Archive for the ‘Russian Sauces’ Category


Russian Wine Sauce (Vinniy Sous)

Thursday, November 29th, 2007

4 eggs yolks
2tablespoons honey
2 cups white wine

Beat the egg yolks in the top of a double boiler over barely simmering water with the honey.

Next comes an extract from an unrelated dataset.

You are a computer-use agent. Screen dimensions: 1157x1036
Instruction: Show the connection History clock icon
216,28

Add the wine and continue cooking until sauce thickens.

Russian Horseradish Sauce (Sous s Khrenom)

Thursday, November 29th, 2007

3 tablespoons horseradish, freshly grated
1 cup sour cream
1 teaspoon sugar
1 teaspoon vinegar
Dash salt

Mix all ingredients and allow to stand several hours, tightly covered, in the refrigerator to blend thoroughly.

Serve with meat dishes.

Russian Mustard-and-Dill Sauce (Gorchichno-Ukropniy Sous)

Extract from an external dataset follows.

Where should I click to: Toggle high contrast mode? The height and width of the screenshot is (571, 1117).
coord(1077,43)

Sunday, October 28th, 2007

4 tablespoons dark Dijon mustard
2 tablespoon sugar
2 tablespoon white vinegar
1 teaspoon salt
6 tablespoons vegetable oil
3 tablespoon fresh dill, finely chopped

In a small bowl mix the mustards, sugar, salt and vinegar to a paste.

With a whisk slowly beat in the oil until it forms a thick mayonnaise-like emulsion.

Stir in the chopped dill.

Suggestion:

The sauce may be kept refrigerated in a tightly covered jar for several days, but need to be shaken or beaten with a whisk to remix the ingredients before serving with grilled or fried fish or other seafood.